Janis - Little Girl Blue

Dokumentation, USA 2015

Berg macht strauchelnden Menschen hinter der Hippie-Legende greifbar

Federboa, übergroße Brille, wallende Haare und ein lauter, schmutziger Lacher: Gegen Ende ihres kurzen, rebellischen Lebens sei Blues-Ikone Janis Joplin eine Karikatur ihrer selbst geworden, sagt ein Weggefährte in der Doku "Janis - Little Girl Blue". Die renommierte Dokumentarfilmerin Amy Berg macht darin den strauchelnden Menschen hinter der Hippie-Legende greifbar.

1970 starb Janis Joplin im Alter von nur 27 Jahren an einer Überdosis Heroin. Es ist die dritte Doku über ein ikonisches Mitglied des berüchtigten "Club 27" innerhalb kurzer Zeit: Wie Brett Morgen ("Cobain: Montage of Heck" über Kurt Cobain) und Asif Kapadia ("Amy" über Amy Winehouse) hatte auch Amy Berg Zugang zum privaten Archiv der Familie ihrer Protagonistin. Zahlreiche geplante Dokus und Biopics über die legendäre Blues-Rockerin, darunter ein Filmprojekt mit Sängerin Pink in der Hauptrolle, waren versandet, ehe Amy Berg Joplins Geschwister Laura und Michael, die den Nachlass verwalten, von ihrer Herangehensweise überzeugen konnte.

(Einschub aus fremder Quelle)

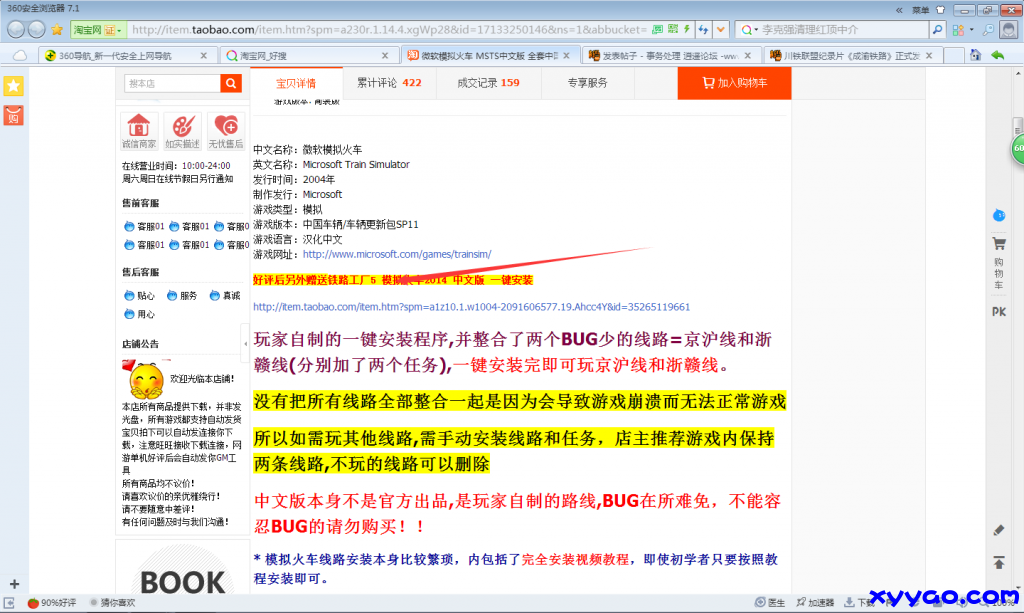Image resolution: width=1024 pixels, height=613 pixels.
Task: Click the yellow favorites star icon on left edge
Action: point(12,87)
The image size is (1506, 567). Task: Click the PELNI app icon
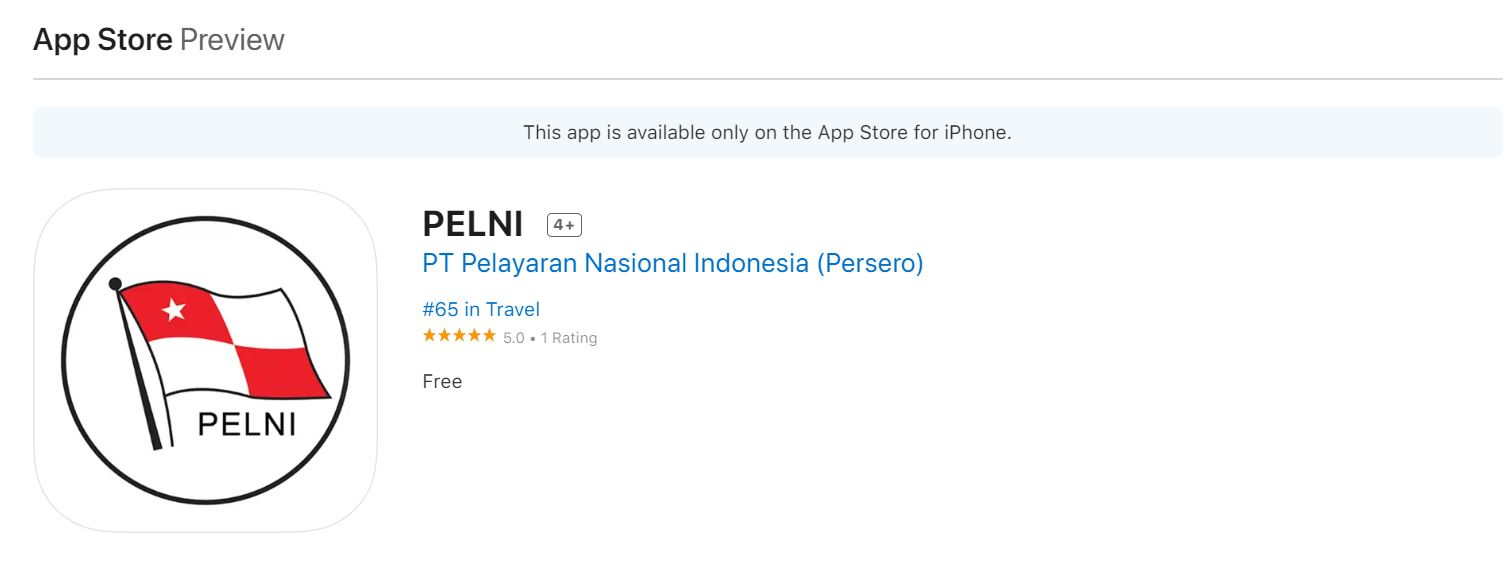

Berg, seit ihrer Jugendzeit selbst großer Joplin-Fan, arbeitete sieben Jahre lang an ihrem Film und nutzte das, was ihr zur Verfügung stand, bestmöglich: Mit teils bisher unveröffentlichten Konzertaufnahmen und TV-Auftritten führt sie die unnachahmliche Reibeisen-Stimme und Bühnenpräsenz der Musikerin vor Augen; mittels privater Fotos, Notizen und Scans aus Sammelalben, vor allem aber Joplins Briefen an Familienmitglieder und Freunde offenbart Berg zudem eine zutiefst verletzliche, seit frühester Kindheit nach Anerkennung strebende Frau, die mit ihrer übergroßen Bühnen-Persona eine Lücke zu füllen versuchte.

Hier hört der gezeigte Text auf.